Given that the “people,” such as they are, have been rejecting the counsel and the influence of the IYI, Taleb has written a superb satire that exposes their pretensions and their limitations. (via Maggie’s Farm.)
First, he lays down the predicate:
What we have been seeing worldwide, from India to the UK to the US, is the rebellion against the inner circle of no-skin-in-the-game policymaking “clerks” and journalists-insiders, that class of paternalistic semi-intellectual experts with some Ivy league, Oxford-Cambridge, or similar label-driven education who are telling the rest of us 1) what to do, 2) what to eat, 3) how to speak, 4) how to think… and 5) who to vote for.
Of course, they have hitched their tenured professorships to the authority of science. They do not know enough to know that many scientific results are seriously flawed:
With psychology papers replicating less than 40%, dietary advice reversing after 30 years of fatphobia, macroeconomic analysis working worse than astrology, the appointment of Bernanke who was less than clueless of the risks, and pharmaceutical trials replicating at best only 1/3 of the time, people are perfectly entitled to rely on their own ancestral instinct and listen to their grandmothers (or Montaigne and such filtered classical knowledge) with a better track record than these policymaking goons.
Pretending that an idea is science in order to shut down conversation and discussion is called scientism. Taleb does not mention it, but he might have been referring to the current mania over what is called climate science.
They can’t tell science from scientism — in fact in their eyes scientism looks more scientific than real science. (For instance it is trivial to show the following: much of what the Cass-Sunstein-Richard Thaler types — those who want to “nudge” us into some behavior — much of what they would classify as “rational” or “irrational” (or some such categories indicating deviation from a desired or prescribed protocol) comes from their misunderstanding of probability theory and cosmetic use of first-order models.)
For the IYI it’s all dogmatic truth. For those who read the right magazines and listen to the IYI, it’s perfectly reasonable, even when it isn’t.
Beware the semi-erudite who thinks he is an erudite. He fails to naturally detect sophistry.
Which sophistries is he talking about?
More socially, the IYI subscribes to The New Yorker. He never curses on twitter. He speaks of “equality of races” and “economic equality” but never went out drinking with a minority cab driver (again, no real skin in the game as the concept is foreign to the IYI). Those in the U.K. have been taken for a ride by Tony Blair.

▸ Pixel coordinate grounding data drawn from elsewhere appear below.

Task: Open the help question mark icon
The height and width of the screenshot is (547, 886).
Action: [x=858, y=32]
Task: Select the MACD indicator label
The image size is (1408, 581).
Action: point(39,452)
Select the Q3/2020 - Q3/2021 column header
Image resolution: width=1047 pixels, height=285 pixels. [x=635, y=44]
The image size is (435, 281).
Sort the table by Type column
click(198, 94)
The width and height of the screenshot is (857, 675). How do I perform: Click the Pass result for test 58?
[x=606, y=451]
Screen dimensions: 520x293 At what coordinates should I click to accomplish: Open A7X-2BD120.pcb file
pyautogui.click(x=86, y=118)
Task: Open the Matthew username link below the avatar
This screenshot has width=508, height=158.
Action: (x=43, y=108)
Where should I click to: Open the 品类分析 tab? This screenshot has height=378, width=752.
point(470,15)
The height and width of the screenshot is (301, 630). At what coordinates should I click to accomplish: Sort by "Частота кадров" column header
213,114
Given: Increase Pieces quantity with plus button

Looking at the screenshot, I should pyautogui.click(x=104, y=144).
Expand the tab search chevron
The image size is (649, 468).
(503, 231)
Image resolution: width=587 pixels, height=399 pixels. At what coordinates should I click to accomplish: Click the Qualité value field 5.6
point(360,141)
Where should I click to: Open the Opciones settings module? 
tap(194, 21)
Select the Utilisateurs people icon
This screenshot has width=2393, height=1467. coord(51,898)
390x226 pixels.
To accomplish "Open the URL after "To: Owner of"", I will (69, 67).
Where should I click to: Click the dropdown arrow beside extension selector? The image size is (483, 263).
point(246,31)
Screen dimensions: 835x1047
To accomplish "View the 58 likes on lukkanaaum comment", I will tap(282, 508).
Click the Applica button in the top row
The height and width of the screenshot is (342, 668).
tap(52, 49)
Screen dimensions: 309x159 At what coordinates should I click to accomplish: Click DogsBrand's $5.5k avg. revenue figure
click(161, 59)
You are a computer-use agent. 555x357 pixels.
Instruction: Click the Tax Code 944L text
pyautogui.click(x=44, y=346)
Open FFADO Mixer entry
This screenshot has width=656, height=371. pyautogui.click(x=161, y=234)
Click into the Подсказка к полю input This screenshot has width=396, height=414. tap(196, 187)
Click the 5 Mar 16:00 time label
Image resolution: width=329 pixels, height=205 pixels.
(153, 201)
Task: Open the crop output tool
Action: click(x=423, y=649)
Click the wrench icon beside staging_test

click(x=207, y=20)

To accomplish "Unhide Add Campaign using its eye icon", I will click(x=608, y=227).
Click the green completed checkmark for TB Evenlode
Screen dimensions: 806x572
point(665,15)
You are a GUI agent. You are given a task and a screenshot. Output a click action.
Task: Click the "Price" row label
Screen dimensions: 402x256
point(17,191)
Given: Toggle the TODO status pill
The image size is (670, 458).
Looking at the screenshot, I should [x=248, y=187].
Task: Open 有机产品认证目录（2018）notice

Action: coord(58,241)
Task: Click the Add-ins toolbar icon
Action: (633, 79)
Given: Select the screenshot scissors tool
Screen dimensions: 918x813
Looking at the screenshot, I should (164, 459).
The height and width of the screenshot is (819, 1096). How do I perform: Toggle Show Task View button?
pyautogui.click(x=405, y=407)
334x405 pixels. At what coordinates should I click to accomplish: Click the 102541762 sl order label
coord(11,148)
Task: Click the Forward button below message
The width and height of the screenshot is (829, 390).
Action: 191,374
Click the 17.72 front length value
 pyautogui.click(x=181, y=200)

The modern IYI has attended more than one TEDx talks in person or watched more than two TED talks on Youtube. Not only will he vote for Hillary Monsanto-Malmaison because she seems electable and some such circular reasoning, but holds that anyone who doesn’t do so is mentally ill.
As for his track record, these idiot intellectuals have been wrong about nearly everything that matters and nearly anything that can be verified:
The IYI has been wrong, historically, on Stalinism, Maoism, GMOs, Iraq, Libya, Syria, lobotomies, urban planning, low carbohydrate diets, gym machines, behaviorism, transfats, freudianism, portfolio theory, linear regression, Gaussianism, Salafism, dynamic stochastic equilibrium modeling, housing projects, selfish gene, Bernie Madoff (pre-blowup) and p-values. But he is convinced that his current position is right.